A look at seven E-commerce myths and the entrepreneurs who bought into them.
Real-life lessons from CEOs on the front lines
"We find that ... millions of people become simultaneously impressed with one delusion, and run after it, till their attention is caught by some new folly. ... Money, again, has often been a cause of the delusion of multitudes."
Author Charles Mackay wrote those words in the 40th-anniversary edition of his classic 1841 book, Extraordinary Popular Delusions and the Madness of Crowds. Back then, nobody could have conceived of anything like the World Wide Web, but the hysteria that surrounds it today would have seemed awfully familiar. Think tulips.
We've read and heard so much about the Internet that it's hard to figure out what's real. All that business about how the rules are changing or there are no rules but here are the new rules is exhausting. It breeds myths and the madness of crowds.

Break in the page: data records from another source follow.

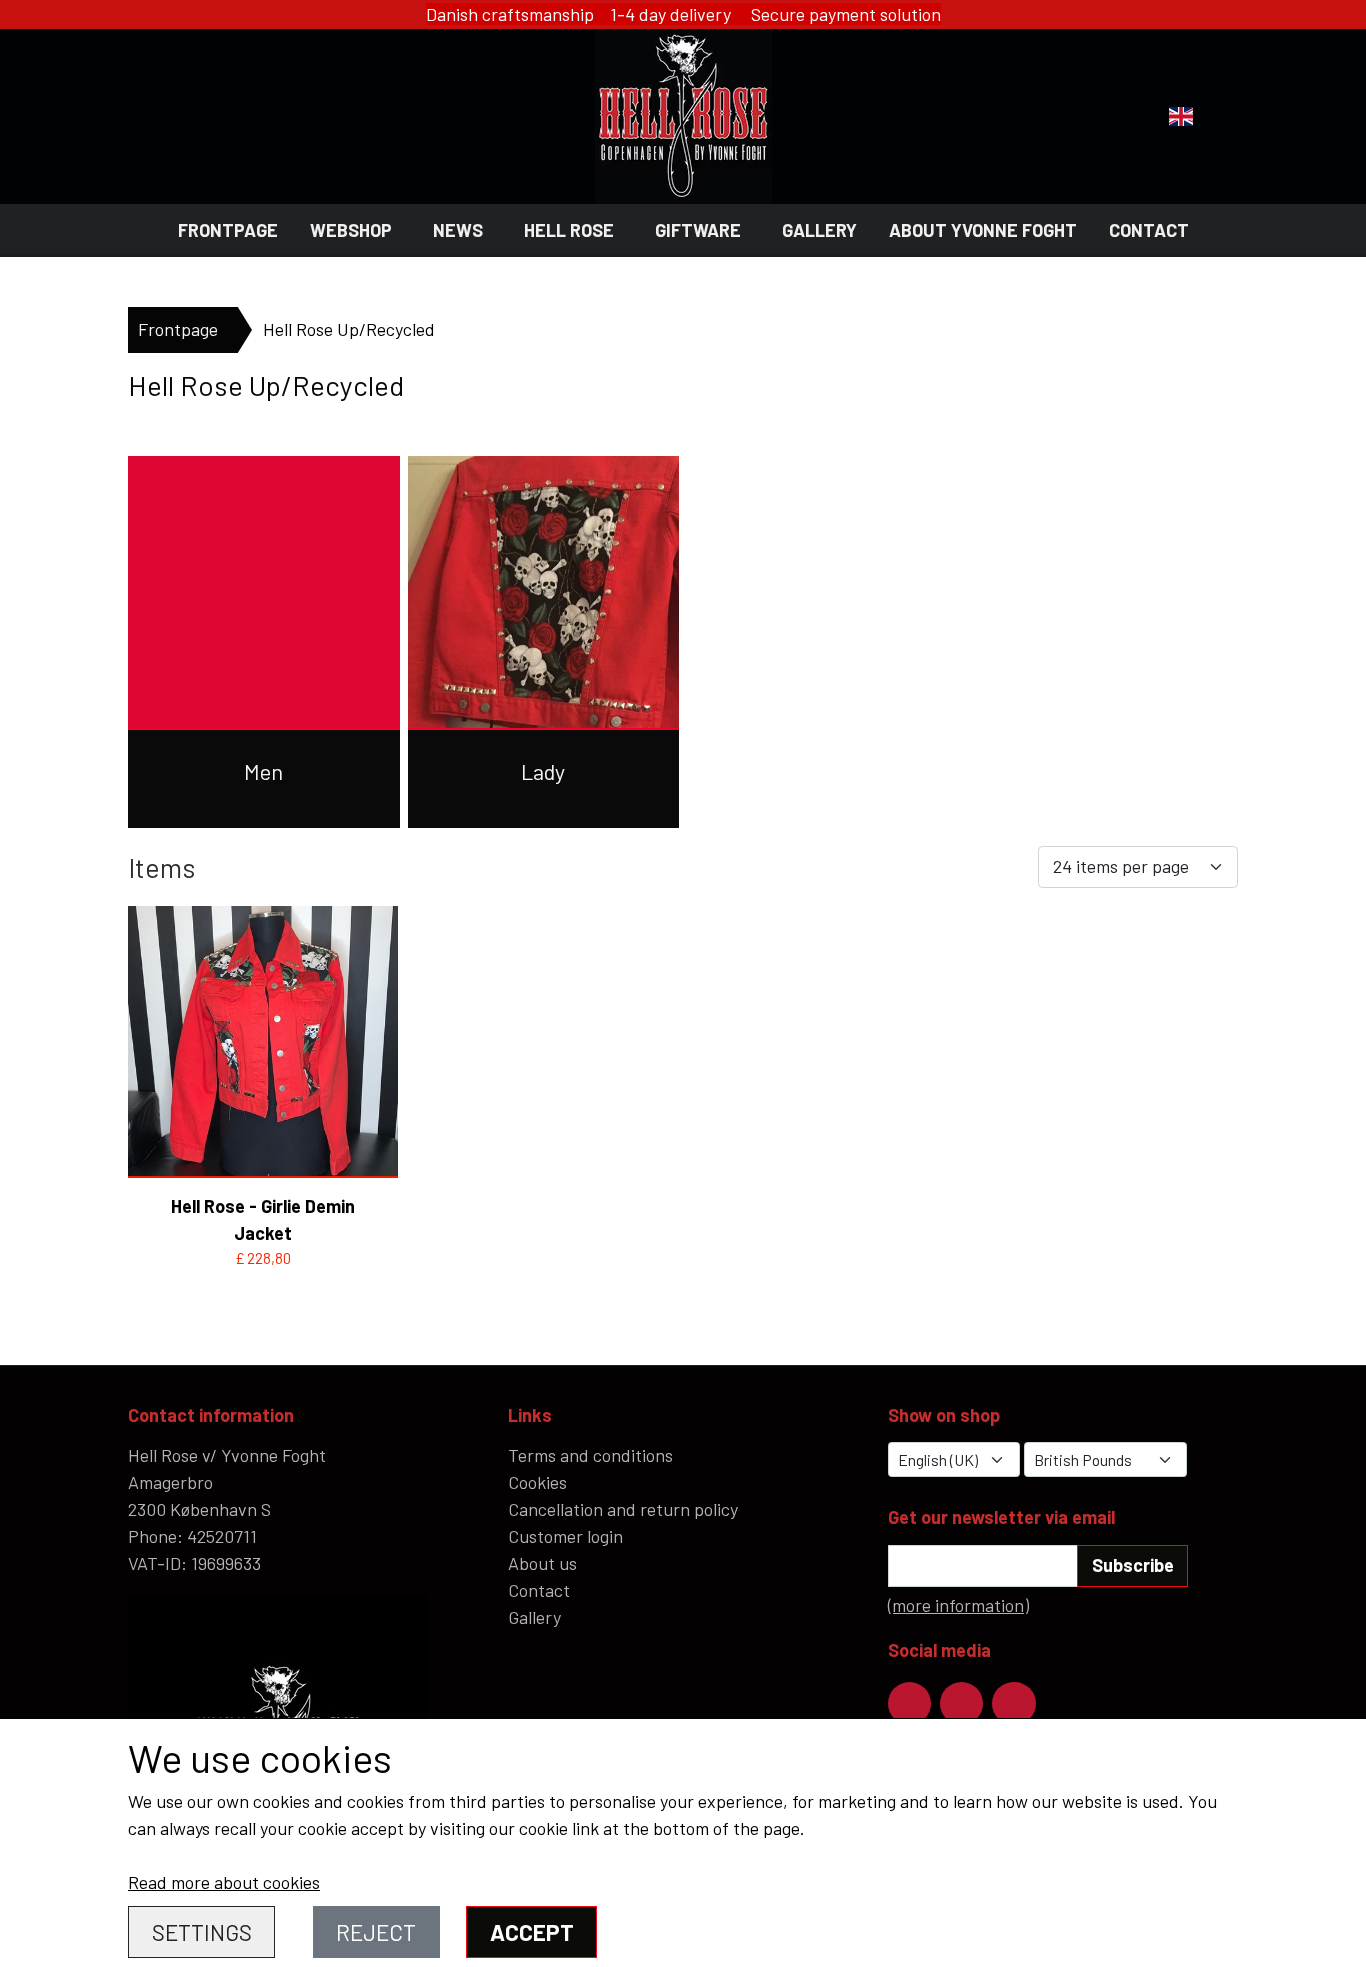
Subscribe (1133, 1565)
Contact (1149, 230)
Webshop (351, 230)
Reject (376, 1932)
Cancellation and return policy (623, 1509)
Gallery (819, 230)
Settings (202, 1932)
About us (542, 1563)
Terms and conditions (590, 1455)
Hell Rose (569, 230)
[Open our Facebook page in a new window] (909, 1703)
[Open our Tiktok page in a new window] (1013, 1703)
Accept (532, 1932)
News (458, 230)
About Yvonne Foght (983, 230)
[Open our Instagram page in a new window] (961, 1703)
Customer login (565, 1536)
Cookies (537, 1482)
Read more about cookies (224, 1882)
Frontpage (228, 230)
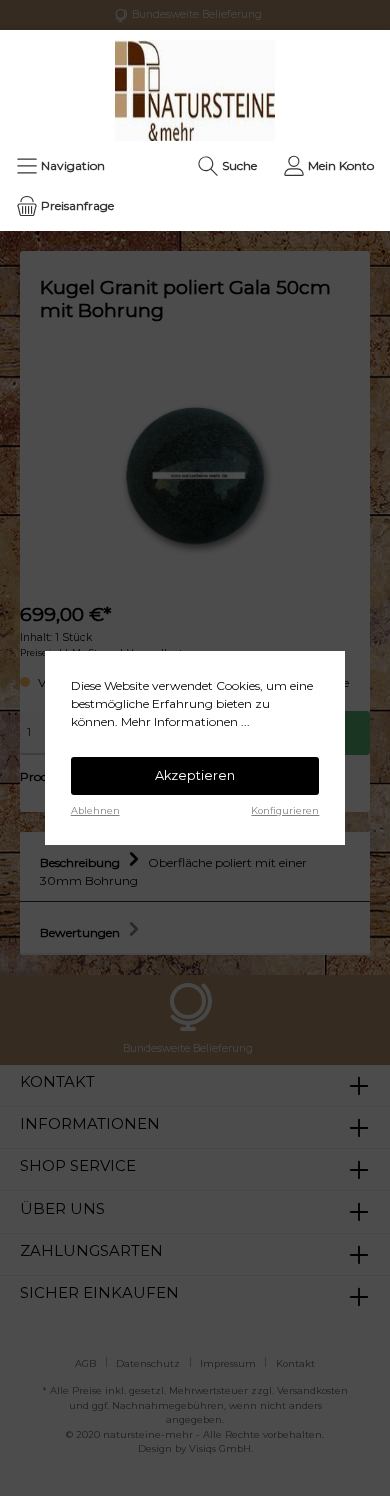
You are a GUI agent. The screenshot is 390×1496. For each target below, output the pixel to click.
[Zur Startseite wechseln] (195, 90)
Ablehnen (95, 810)
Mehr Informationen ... (185, 721)
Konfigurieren (285, 810)
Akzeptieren (195, 775)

What we say is that reality always tends to be more complicated than the hype would have you believe. The Web really is a great frontier of opportunity. It certainly does move fast. But common sense still applies. A business still must have the basics: customers, suppliers, employees, a plan.
The companies profiled here learned that lesson the hard way. They're led by smart CEOs who were burned after buying into the hype. To cast perspective on their experiences, we have included comments from some of the most influential figures in the new economy. They remind us about what really matters for every business.
In 1932, at the nadir of the Great Depression, financier Bernard Baruch wrote a foreword for a new edition of Mackay's book. He reflected on the crash of 1929: "I have always thought that if, in the lamentable era of the 'New Economics,' we had all continuously repeated, 'two plus two still make four,' much of the evil might have been averted."
It was too late then, but it's not too late for us.